Ethereum also recently obtained positive news in the macro perspective. Grayscale, which manages the largest publicly traded Bitcoin fund (GBTC) has announced that its Ethereum trust (ETHE) has become the second digital currency investment vehicle to become an official SEC reporting company. This is a milestone for Grayscale, which will bring greater transparency and legitimacy to its Ether fund.
Along with this lies the opportunity for an increase in the fund’s liquidity, as demand is expected to pick up following its regulatory stamp of approval. This would theoretically increase the ETH holdings by the fund, as it is backed by underlying tokens. Grayscale has already purchased billions worth of Bitcoin in 2020; the legitimization of ETHE may lead to a similar impact in Ethereum.
While the ETHE Grayscale fund is expected to attract more institutional investors into Ethereum, on-chain data suggests that this trend has already begun. IntoTheBlock’s Large Transactions Volume indicator aggregates all the transactions with a value of over $100,000 USD. This provides a valuable approximation of whales’ and institutional players’ trading activity.
As can be seen in the graph above, large transactions volume for Ethereum has increased dramatically year-to-date. In fact, it has grown by nearly 10x from a weekly average of $155 million in January to $1.42 billion in October. This suggests large players have been increasingly involved in Ethereum, a signal of the asset maturing and becoming more liquid.
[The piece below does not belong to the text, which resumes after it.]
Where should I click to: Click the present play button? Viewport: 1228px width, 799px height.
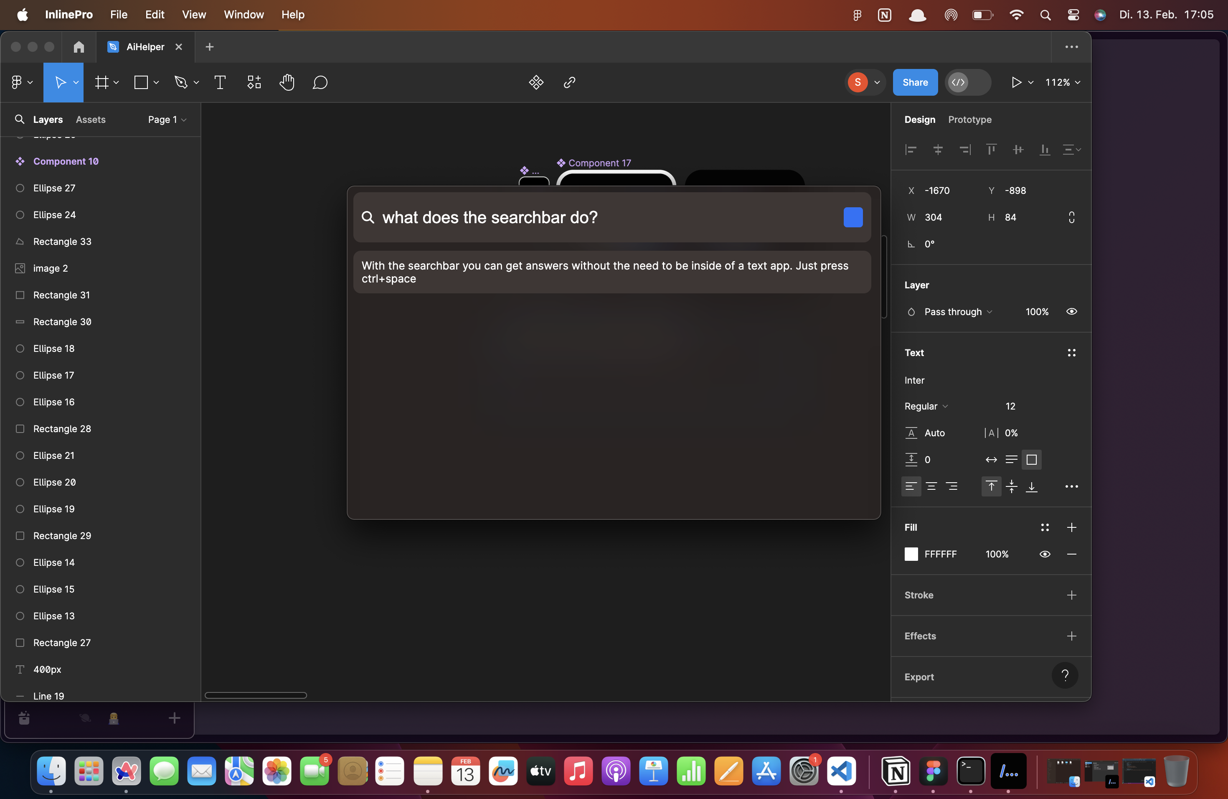[1015, 83]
Meanwhile, Ethereum’s scalability concerns are diminishing little by little. Recently, the layer 2 (L2) scalability solution Optimism announced that it will be testing its Optimistic Rollups in a partnership with Coinbase wallet. Adoption of layer 2 scalability solutions is deemed to be a critical component of Ethereum’s vision towards mass adoption. According to Vitalik Buterin, wallets are the first step:
“In the migration to rollups, the biggest challenge is User Experience. Making sure users only do secure things by default and don’t accidentally do insecure things…the biggest part of the answer is a comprehensive ecosystem level push [and] the first push is wallets.”
While Ethereum’s gas fees had gotten worryingly high during August and September, they have actually decreased significantly in October. During peak days in August and September, ETH transactions reached as high as 500 Gwei, or the equivalent of over $5 for a simple transaction and over $50 for more complex smart contracts such as staking.
Average gas costs have since dropped nearly 90% from its highs, reaching under 50 Gwei for the first time in two months. This decrease is likely due to DeFi protocols and their tokens seeing a decrease in usage and prices respectively. Even at the moment, deploying complex smart contracts such as claiming staking rewards on Synthetix still costs approximately $10 in gas costs.
Decreasing gas costs are certainly welcome by Ethereum users, but layer 2 scalability solutions such as Optimism are expected to have a much stronger reduction in the costs and increase in the transaction throughput. For instance, Synthetix — which is also testing optimistic rollups — managed to reduce its cost of claiming staking rewards to near-zero along with near-instant verification.
Finally, Ethereum’s final testnet prior to Ethereum 2.0 successfully launched two days ago. This brings expectations of phase zero of the multi-phase protocol upgrade to begin soon. Along with Optimism’s layer 2 scalability, this sets a very positive tone for Ethereum in the mid-term.